Marvell Technology gave back most of its big-knee jerk gains after the custom chip and networking company released in-line results while continuing to offer an increasingly optimistic view on future sales.
Shares peaked during the conference call as management formalized its sales outlook.
The company lifted its revenue guidance for this fiscal year to $11.5 billion, up $500 million from the outlook delivered last quarter. The following year, Marvell anticipates sales of $16.5 billion, a $1.5 billion boost in the view versus three months ago. That fiscal 2028 guidance is well ahead of Wall Street’s call for $15.3 billion.
“We are seeing exceptional AI-related bookings, and as a result, we are significantly raising Marvell’s revenue outlook for both fiscal 2027 and fiscal 2028 compared with the guidance we provided last quarter,” said Chairman CEO Matt Murphy in the press release, attributing this to “strong demand across a broad set of Marvell solutions.”
Taking a step back, here were key numbers for Marvell’s opening quarter fiscal 2027:
Net revenue: $2.42 (estimate: $2.41 billion, guidance for $2.4 billion +/- 5%)
Adjusted net income per share: $$0.80 (estimate: $0.80, guidance for $0.79 +/- 5 cents)
For the current quarter, management expects sales from $2.57 billion to $2.84 billion, the midpoint of which is higher than the $2.61 billion consensus estimate. The outlook for adjusted net income per share is $0.93, +/- $5 cents, which is above the $0.90 call from the Street.
It’s deja vu all over again. Marvell had set a high bar for itself coming into this report.
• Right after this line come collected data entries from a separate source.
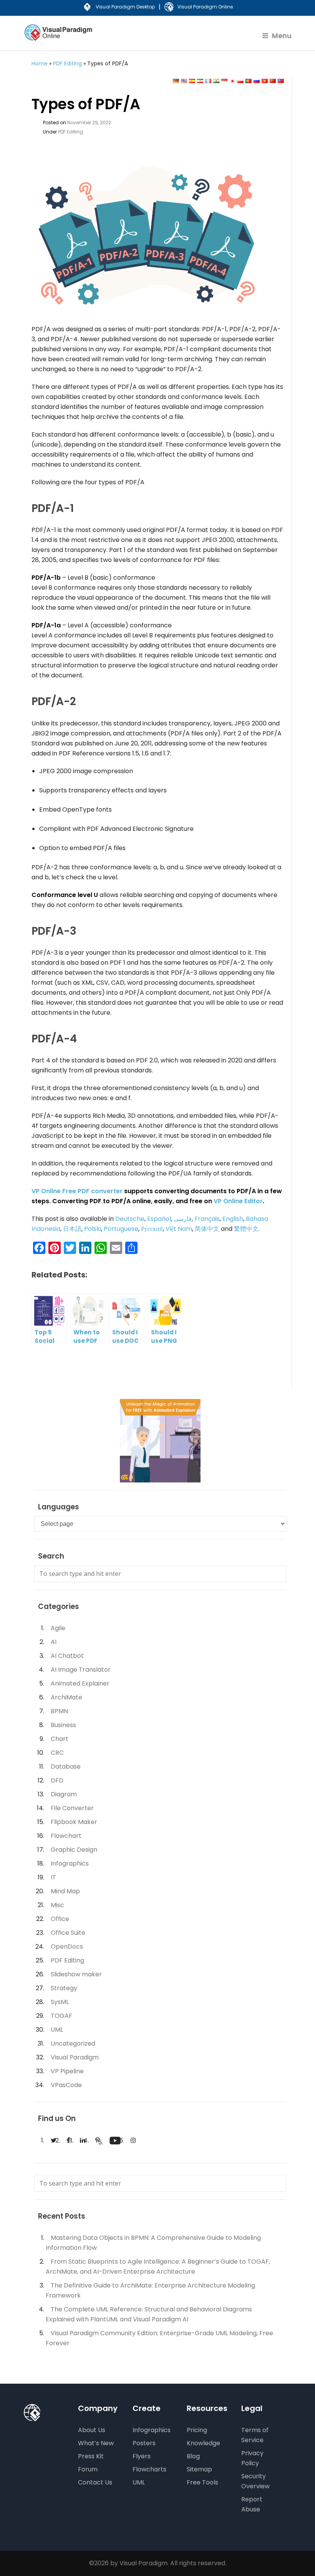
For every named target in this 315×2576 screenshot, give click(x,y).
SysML (60, 2001)
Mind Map (65, 1891)
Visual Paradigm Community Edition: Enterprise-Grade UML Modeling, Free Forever (159, 2338)
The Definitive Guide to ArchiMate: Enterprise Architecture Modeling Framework (150, 2290)
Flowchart (66, 1835)
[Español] (192, 81)
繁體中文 (246, 1228)
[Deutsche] (176, 81)
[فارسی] (200, 81)
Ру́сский (152, 1228)
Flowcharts (149, 2469)
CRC (57, 1752)
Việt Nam (179, 1228)
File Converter (72, 1808)
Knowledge (203, 2443)
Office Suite (68, 1932)
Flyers (142, 2456)
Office (60, 1918)
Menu (282, 35)
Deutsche (129, 1218)
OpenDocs (67, 1946)
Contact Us (95, 2482)
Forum (88, 2469)
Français (207, 1218)
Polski (92, 1228)
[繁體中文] (281, 81)
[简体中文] (273, 81)
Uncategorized (73, 2043)
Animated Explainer (80, 1683)
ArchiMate (66, 1697)
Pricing (197, 2430)
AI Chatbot (67, 1655)
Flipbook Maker (74, 1821)
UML (57, 2029)
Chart (59, 1738)
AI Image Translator (81, 1669)
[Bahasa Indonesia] (224, 81)
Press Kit (91, 2456)
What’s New (96, 2443)
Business (63, 1725)
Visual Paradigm (75, 2057)
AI (53, 1641)
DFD (57, 1780)
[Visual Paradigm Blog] (59, 37)
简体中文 (207, 1228)
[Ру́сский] (257, 81)
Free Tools (202, 2482)
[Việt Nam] (265, 81)
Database (66, 1766)
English (232, 1218)
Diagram (64, 1794)
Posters (144, 2443)
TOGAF (61, 2015)
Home (40, 63)
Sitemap (199, 2469)
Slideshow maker (76, 1974)
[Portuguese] (248, 81)
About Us (91, 2430)
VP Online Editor (238, 1201)
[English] (184, 81)
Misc (57, 1905)
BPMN (59, 1711)
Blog (193, 2456)
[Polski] (240, 81)
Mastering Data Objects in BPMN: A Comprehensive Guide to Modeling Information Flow (153, 2242)
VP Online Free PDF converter (78, 1191)
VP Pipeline (67, 2071)
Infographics (70, 1863)
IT (53, 1877)
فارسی (183, 1218)
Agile (58, 1628)
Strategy (64, 1988)
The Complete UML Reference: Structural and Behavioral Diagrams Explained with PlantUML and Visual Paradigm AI (149, 2314)
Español (159, 1218)
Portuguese (121, 1228)
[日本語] (232, 81)
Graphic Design (74, 1849)
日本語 (72, 1228)
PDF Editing (67, 63)
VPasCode (66, 2085)
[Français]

The stock surged even after its Q4 results came in broadly in line with estimates in early March, as management issued rosy Q1 guidance and an upgrade to its sales forecast through 2027 (its fiscal 2028).
That bar is just getting even higher:
To borrow a line from Creative Strategies CEO and principal analyst Ben Bajarin, “All viable compute will be used.”
That sentiment is the loose reason why the stock has more than doubled year to date heading into this release, riding the wave of heavy demand for both compute and connectivity solutions.
Marvell already counts Microsoft and Amazon as major customers (and is reportedly in talks with Google about custom chips). At the end of March, the company got the Jensen Huang seal of approval, receiving a $2 billion investment from Nvidia as part of a partnership to ensure custom chips work seamlessly within Nvidia’s data center architecture.